Reputation: 28986
Currently, I'm have the following Dart SDK in my pubspec.yaml
file.
environment:
sdk: ">=2.6.0 <3.0.0"
But if I change it to the following and run flutter pub get
environment:
sdk: ">=2.12.0 <3.0.0"
I start getting errors for nullability. As far as I know this is supposed to be a minor change according to language versioning but I broke my code. Should't the addition of Null safety in Dart SDK considered a major upgrade like 3.0.0
as it breaks the existing code.
Note: I didn't run any command to opt-in for null safety.
Upvotes: 1
Views: 400
Reputation: 90135
Let me try wording Randal Schwartz's answer in a different way:
Using the Dart 2.12 SDK does not require using null safety. You can replace your existing Dart SDK installation with the Dart 2.12 SDK to use 2.12's tooling (e.g. to take advantage of better optimizations in the compiler, use new lints supported by the analyzer, new behavior in the formatter) and library implementations (i.e., to get bug fixes). If that's only thing that you do, your existing code should not be broken.
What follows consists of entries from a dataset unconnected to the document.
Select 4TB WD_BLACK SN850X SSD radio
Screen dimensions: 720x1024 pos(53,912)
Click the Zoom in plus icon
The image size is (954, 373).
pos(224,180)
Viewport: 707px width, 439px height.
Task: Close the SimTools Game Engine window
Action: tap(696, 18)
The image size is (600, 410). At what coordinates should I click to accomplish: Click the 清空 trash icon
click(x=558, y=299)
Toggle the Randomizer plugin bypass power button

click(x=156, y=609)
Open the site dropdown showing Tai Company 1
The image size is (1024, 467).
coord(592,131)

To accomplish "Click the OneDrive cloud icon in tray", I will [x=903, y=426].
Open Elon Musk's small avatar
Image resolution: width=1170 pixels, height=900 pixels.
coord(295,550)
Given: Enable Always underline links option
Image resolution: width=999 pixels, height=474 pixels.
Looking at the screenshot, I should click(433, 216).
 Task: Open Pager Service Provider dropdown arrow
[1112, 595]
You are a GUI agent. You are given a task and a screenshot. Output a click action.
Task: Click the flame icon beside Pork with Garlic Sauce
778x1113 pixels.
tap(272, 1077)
Although enabling null safety breaks old code, the null safety feature is opt-in. The mechanism to opt in to use null safety is to separately specify a minimum version of Dart 2.12 in your SDK requirements. When you specify:
environment:
sdk: ">=2.6.0 <3.0.0"
that means that your code must remain compatible with Dart SDK version 2.6.0 (and therefore should not use any language features introduced after 2.6.0). Since the Dart 2.12 SDK can provide such backward compatibility, it did not technically require a major version bump.
Upvotes: 3
Reputation: 44186
Dart 2.12 didn't break the code. You did. If you change the minsdk to 2.12.0, it won't work until you fix everything, because it's now running (as you asked it to do) in NNBD mode. Dart 2.12 was happy to run it for you in non-null-safe mode, but you changed it. So, no, this is not a breaking change. Legacy code still runs fine with Dart running in legacy mode.